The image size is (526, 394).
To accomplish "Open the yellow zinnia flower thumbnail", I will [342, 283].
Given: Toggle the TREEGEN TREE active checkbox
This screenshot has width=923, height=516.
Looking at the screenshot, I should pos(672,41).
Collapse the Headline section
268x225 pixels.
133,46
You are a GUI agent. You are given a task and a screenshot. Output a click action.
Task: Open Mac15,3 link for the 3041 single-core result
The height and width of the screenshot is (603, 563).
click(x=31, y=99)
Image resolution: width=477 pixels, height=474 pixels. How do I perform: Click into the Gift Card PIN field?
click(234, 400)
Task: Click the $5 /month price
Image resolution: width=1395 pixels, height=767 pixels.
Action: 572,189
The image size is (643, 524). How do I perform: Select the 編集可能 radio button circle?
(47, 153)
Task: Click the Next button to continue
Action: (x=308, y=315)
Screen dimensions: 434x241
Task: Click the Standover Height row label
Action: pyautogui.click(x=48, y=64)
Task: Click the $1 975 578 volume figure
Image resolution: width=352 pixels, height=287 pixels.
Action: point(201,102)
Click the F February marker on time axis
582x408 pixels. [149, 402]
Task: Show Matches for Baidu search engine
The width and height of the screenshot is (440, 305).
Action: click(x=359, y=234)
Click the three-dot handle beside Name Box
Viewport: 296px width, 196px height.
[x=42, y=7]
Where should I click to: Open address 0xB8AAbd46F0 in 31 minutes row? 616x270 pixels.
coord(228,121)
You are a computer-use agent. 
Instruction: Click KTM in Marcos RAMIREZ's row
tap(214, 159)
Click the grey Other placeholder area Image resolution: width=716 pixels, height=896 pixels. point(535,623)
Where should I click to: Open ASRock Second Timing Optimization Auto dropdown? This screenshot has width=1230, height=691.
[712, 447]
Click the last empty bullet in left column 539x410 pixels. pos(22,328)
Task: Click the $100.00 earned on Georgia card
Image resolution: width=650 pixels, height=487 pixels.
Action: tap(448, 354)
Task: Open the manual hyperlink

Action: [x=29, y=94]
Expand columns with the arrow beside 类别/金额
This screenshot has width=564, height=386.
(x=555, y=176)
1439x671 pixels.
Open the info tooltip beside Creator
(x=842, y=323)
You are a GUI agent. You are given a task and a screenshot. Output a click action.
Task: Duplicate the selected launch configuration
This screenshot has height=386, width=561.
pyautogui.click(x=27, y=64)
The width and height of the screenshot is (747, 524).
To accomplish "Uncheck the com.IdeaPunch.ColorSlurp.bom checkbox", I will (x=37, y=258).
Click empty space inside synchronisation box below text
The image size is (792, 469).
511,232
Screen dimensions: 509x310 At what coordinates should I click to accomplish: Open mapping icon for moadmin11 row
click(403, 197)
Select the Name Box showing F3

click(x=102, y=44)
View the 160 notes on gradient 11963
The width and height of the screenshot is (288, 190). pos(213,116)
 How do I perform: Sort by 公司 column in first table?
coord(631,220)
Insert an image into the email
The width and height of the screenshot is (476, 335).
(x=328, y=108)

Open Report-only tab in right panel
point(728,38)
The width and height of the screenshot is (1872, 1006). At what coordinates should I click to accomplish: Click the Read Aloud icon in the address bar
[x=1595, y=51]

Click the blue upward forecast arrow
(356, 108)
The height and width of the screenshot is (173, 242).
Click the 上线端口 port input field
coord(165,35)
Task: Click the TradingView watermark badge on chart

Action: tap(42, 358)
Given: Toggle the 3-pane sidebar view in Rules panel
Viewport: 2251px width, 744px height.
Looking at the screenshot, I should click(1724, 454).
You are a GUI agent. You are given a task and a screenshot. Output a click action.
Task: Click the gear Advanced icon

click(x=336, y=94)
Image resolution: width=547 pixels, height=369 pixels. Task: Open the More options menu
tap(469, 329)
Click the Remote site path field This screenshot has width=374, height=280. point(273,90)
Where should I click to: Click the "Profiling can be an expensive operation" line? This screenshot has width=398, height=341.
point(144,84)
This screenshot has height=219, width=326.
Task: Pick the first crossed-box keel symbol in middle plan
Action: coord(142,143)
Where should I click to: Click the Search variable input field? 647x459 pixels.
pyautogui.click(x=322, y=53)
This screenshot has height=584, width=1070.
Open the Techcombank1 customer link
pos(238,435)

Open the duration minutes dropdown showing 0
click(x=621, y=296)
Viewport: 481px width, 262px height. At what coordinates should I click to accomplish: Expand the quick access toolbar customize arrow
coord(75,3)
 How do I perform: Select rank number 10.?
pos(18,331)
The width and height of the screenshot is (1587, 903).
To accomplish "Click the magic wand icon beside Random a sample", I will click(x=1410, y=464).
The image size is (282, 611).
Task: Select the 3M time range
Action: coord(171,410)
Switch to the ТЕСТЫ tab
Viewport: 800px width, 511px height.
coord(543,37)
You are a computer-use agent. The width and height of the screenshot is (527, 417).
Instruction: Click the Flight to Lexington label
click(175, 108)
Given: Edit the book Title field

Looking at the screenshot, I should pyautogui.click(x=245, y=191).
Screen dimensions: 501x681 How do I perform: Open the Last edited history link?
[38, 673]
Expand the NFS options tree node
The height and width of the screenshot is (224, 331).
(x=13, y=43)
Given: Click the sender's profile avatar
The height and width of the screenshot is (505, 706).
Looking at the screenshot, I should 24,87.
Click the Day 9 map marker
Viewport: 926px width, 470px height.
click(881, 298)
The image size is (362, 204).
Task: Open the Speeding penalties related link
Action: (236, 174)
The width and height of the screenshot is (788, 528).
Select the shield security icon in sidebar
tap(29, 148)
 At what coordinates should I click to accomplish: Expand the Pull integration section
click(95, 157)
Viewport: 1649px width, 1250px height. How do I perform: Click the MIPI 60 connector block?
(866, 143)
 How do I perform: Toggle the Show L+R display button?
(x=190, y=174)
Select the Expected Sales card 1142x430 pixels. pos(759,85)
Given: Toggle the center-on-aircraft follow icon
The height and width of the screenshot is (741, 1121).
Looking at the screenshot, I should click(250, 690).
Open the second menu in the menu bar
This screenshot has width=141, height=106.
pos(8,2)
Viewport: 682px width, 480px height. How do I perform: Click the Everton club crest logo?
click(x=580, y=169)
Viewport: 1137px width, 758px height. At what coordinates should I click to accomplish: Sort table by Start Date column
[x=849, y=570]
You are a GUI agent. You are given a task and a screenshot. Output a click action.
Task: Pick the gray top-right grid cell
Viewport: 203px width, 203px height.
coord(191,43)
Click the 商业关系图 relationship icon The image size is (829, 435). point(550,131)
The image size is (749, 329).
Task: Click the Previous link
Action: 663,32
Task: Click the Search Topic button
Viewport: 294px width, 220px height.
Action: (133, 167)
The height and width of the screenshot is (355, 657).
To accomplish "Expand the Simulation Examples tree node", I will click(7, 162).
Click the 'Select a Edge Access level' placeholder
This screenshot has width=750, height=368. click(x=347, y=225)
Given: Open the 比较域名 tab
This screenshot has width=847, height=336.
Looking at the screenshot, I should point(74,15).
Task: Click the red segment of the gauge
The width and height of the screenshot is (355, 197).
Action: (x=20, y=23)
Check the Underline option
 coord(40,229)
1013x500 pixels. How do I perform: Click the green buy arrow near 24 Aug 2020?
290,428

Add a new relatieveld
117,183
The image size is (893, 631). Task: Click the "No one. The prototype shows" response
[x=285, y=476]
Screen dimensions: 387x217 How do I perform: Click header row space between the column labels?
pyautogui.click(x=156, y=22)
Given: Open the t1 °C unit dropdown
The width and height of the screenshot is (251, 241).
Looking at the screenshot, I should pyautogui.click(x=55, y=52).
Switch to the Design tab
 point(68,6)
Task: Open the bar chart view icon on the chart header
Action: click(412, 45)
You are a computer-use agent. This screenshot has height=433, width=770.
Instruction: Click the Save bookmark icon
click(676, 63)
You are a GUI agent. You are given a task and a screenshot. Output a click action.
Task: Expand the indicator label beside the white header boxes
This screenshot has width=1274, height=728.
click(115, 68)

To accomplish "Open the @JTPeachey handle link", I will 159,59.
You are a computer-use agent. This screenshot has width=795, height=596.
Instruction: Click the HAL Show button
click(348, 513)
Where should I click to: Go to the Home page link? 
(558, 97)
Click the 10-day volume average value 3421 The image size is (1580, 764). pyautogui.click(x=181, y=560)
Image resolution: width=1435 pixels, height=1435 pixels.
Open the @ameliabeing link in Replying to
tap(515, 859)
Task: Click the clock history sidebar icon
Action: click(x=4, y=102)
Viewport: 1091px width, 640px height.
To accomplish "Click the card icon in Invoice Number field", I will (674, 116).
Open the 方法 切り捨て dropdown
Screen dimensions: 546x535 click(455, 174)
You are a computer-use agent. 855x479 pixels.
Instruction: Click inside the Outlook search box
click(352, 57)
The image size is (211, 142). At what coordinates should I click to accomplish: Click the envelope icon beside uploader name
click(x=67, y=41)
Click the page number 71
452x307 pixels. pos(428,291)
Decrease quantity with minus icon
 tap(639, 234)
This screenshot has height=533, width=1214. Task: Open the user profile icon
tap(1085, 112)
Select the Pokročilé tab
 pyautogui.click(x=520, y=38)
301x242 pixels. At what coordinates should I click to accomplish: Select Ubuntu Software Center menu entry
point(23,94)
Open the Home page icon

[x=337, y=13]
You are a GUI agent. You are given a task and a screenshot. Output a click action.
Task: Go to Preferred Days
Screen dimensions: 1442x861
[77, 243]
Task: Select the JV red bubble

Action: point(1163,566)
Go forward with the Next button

Prompt: Copy the stretch of items from the line containing "Task: Show Matches for Baidu search engine" through the line containing "tap(214, 159)", keeping every line as it appears.

Task solution:
Task: Show Matches for Baidu search engine
The width and height of the screenshot is (440, 305).
Action: click(x=359, y=234)
Click the three-dot handle beside Name Box
Viewport: 296px width, 196px height.
[x=42, y=7]
Where should I click to: Open address 0xB8AAbd46F0 in 31 minutes row? 616x270 pixels.
coord(228,121)
You are a computer-use agent. 
Instruction: Click KTM in Marcos RAMIREZ's row
tap(214, 159)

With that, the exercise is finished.